Bibliotecas Oferecem Workshops 'Evitando IA' Contra Dominância Tecnológica

Bibliotecas promovem workshops "Evitando IA" para ensinar público a desativar recursos de inteligência artificial em dispositivos, buscando maior autonomia digital.

Bibliotecas Oferecem Workshops 'Evitando IA' Contra Dominância Tecnológica

Em um movimento surpreendente contra a crescente influência da tecnologia, bibliotecários ao redor do mundo estão organizando workshops com o tema "Evitando IA". O objetivo é capacitar o público a desativar recursos de inteligência artificial em seus dispositivos, como o Apple Intelligence e o Gemini, em resposta à saturação digital e ao uso excessivo de smartphones.

Charlie Bailey, um bibliotecário de South Philadelphia, relatou com humor que seus programas frequentemente veem todos os participantes imersos em seus celulares. Ele utiliza essa observação para introduzir as sessões, onde orienta os adultos presentes sobre os procedimentos para desativar as funcionalidades de IA. As aulas ocorrem em salas de biblioteca, muitas vezes equipadas para crianças, com elementos visuais como tapetes temáticos, mas o foco para os adultos é claramente outro.

Esses encontros, intitulados "Avoiding AI", não tratam de conceitos básicos como os do alfabeto, mas sim de oferecer um contraponto à onipresença da inteligência artificial e das grandes corporações de tecnologia. A iniciativa reflete uma preocupação crescente sobre a privacidade de dados, o controle algorítmico e o impacto da IA na vida cotidiana das pessoas.

Os bibliotecários, tradicionalmente vistos como guardiões do conhecimento e da informação acessível, posicionam-se agora como facilitadores de uma maior autonomia digital para os cidadãos. Ao ensinar como desativar ou limitar a ação dessas tecnologias, eles promovem uma reflexão crítica sobre a relação que estabelecemos com as ferramentas digitais e o poder que elas exercem sobre nossas escolhas e comportamentos.
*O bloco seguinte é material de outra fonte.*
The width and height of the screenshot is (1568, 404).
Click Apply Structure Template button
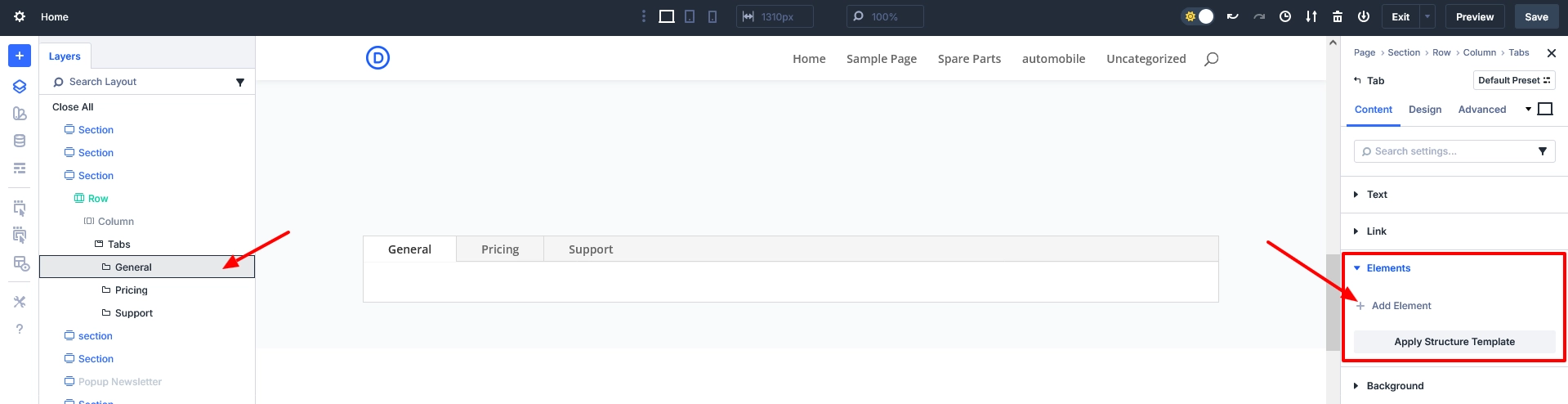coord(1454,342)
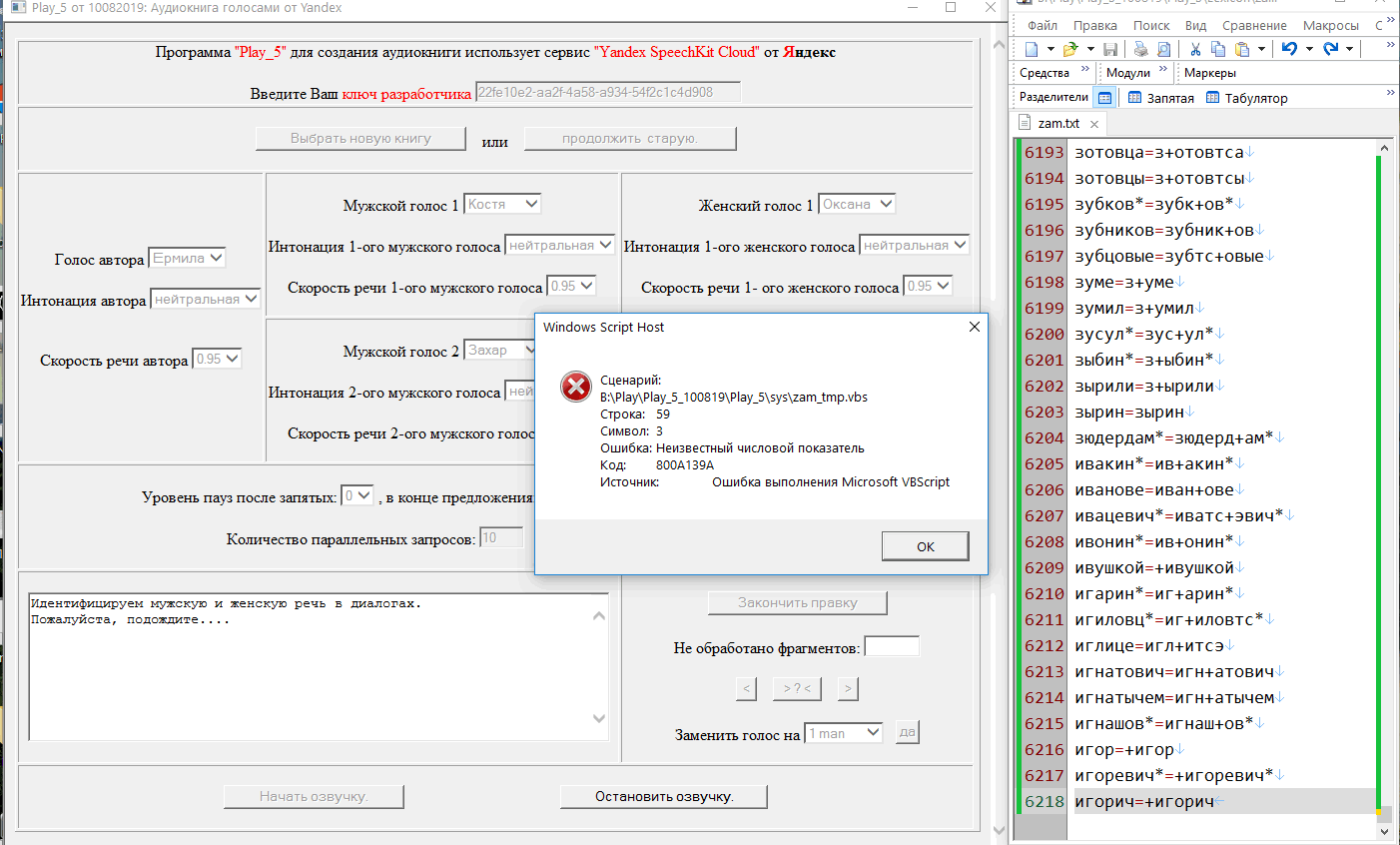
Task: Switch to the zam.txt tab
Action: 1057,123
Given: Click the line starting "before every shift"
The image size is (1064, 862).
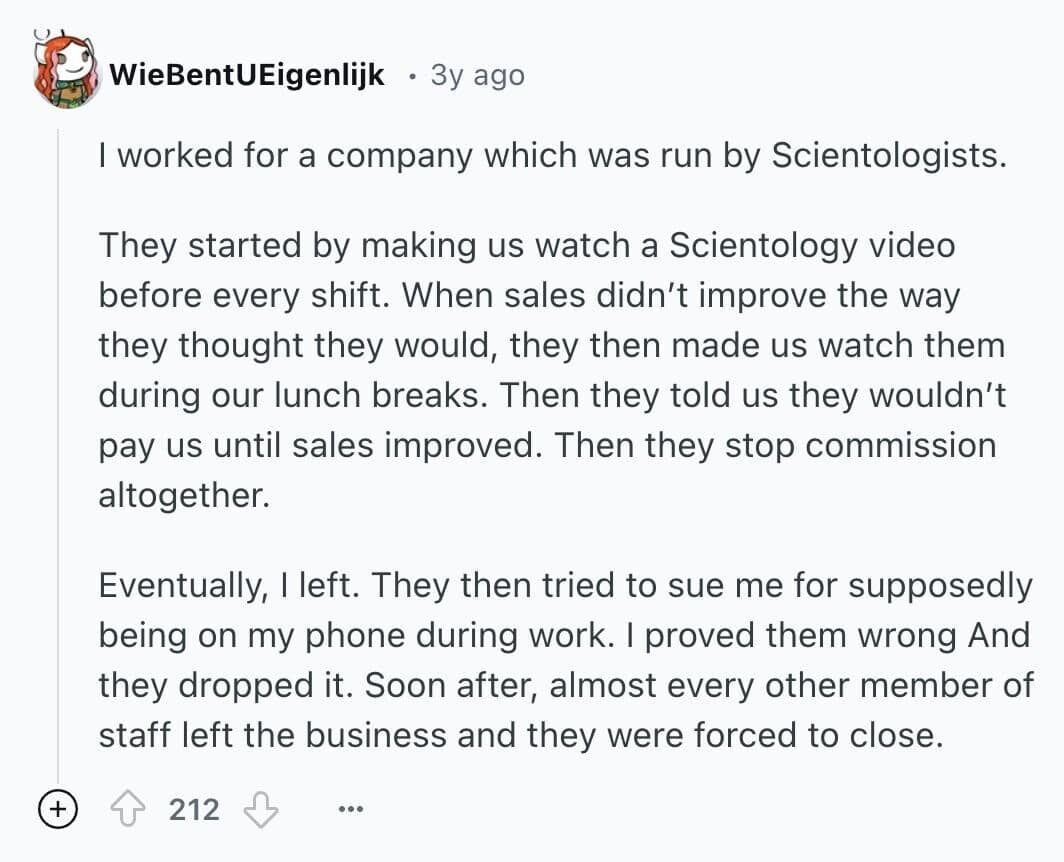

A demanda por tais workshops sugere um anseio por parte da população por maior controle sobre sua experiência online e offline. A iniciativa, que começou a ganhar tração viral, demonstra que o desejo por desconexão e por uma menor dependência da tecnologia está se tornando um movimento palpável, com bibliotecas se tornando centros de resistência e educação digital.